I received a copy through NetGalley in exchange for a honest review.
I was recommended two different books by Jo Walton (The Just City and My Real Children, specifically) and while I unfortunately haven’t managed to get a copy of either of those, after reading those two blurbs my thoughts were pretty much “I want to live in this person’s brain”. Jo Walton seemed to be an author with incredibly creative and unique ideas, and I wanted to read something of hers. Thus, I picked up Starlings.
Starlings is a collection of short pieces of writing, both in prose and in verse. I admit that not all of the short stories worked for me and I didn’t like most of the poems (note: there were fewer poems than short stories), but that’s expected in collections. There were still several stories that I adored, and I am now even more excited to be picking up more of Jo Walton’s work in the future.
Since there were so many stories (around 21 short stories and 15 poems), it would be difficult to review all of them, so let me say a few words about my favourites. Some of these are only one or two pages long and yet they absolutely blew me away. More than anything, what really grabbed me was how different all these stories were from each other, and how many topics they covered.
Relentlessly Mundane: I may be biased, but this one had one of my favourite concepts/tropes, and carried it out beautifully. What happens to the children who become the heroes of fantasy worlds and then have to go back to live in their own? How do they deal with their past experiences as adults?

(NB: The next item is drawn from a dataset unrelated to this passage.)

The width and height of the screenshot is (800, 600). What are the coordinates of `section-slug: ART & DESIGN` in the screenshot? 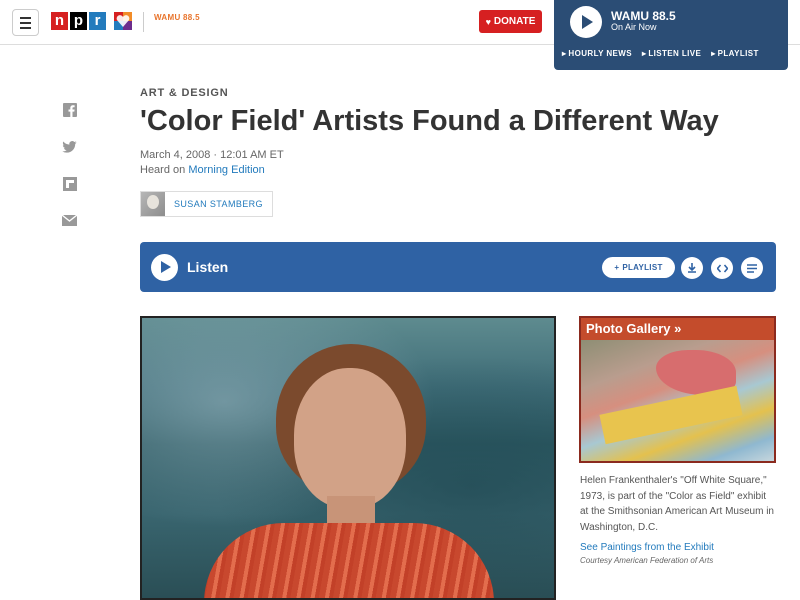 It's located at (184, 93). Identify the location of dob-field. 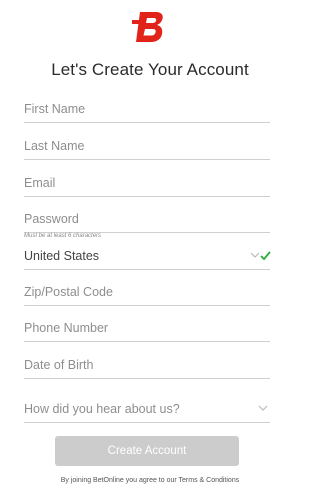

Out Of It: A story about angels, devils, and making deals with them. “You never give up, do you?” “Never.”
Parable Lost: An interesting take on the parable of throwing jellyfish in the sea.

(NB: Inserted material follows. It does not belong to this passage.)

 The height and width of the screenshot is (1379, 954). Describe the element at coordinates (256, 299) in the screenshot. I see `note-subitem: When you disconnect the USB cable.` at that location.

Tradition: A short sci-fi story about traditions with an endearing twist.
What Joseph Felt: A few beautiful pages from the perspective of the Bible’s Joseph and his views on his wife and newborn child.
The Need to Stay the Same: I absolutely loved this one. It’s a book review of a book where humans are a fictional race.
A Burden Shared: Is it really easier to carry someone else’s pain than your own?
Since most of these stories are short, it’s difficult to say a lot about them without spoiling the whole thing (and often, it’s not really the plot that is interesting but the writing, so summing them up is difficult). In any case, this collection had some amazing short stories (and the poems were alright too I suppose). There’s some sci-fi, something more like fantasy, some Greek and Norse mythology, some Christian mythology… A little something for everyone, really.